| WHAT NEEDS TO BE DONE |
Each line from the one containing "Комментарий (115, 1704)" to the end of the listing below must be retyped exactly, with no line left out and none added.

| GIVEN DATA |

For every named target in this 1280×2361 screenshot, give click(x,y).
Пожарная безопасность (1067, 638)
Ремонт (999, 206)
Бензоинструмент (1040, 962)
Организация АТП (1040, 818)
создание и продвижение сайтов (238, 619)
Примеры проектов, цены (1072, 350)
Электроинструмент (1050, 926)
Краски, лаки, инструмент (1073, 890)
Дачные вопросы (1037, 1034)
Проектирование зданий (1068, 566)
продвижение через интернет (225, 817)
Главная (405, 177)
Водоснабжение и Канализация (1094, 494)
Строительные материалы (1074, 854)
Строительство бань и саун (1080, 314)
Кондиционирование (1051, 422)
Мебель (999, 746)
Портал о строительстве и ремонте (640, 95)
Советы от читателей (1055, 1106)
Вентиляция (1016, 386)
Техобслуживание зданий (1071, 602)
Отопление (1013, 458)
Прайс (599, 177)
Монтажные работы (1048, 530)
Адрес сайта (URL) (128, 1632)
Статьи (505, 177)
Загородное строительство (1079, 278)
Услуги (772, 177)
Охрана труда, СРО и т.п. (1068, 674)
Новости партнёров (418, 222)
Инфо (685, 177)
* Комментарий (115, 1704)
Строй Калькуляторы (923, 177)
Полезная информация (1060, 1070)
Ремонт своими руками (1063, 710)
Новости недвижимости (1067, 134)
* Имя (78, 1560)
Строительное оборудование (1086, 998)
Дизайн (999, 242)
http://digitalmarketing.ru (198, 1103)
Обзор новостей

| TASK OUTPUT |
* Комментарий (115, 1704)
Строй Калькуляторы (923, 177)
Полезная информация (1060, 1070)
Ремонт своими руками (1063, 710)
Новости недвижимости (1067, 134)
* Имя (78, 1560)
Строительное оборудование (1086, 998)
Дизайн (999, 242)
http://digitalmarketing.ru (198, 1103)
Обзор новостей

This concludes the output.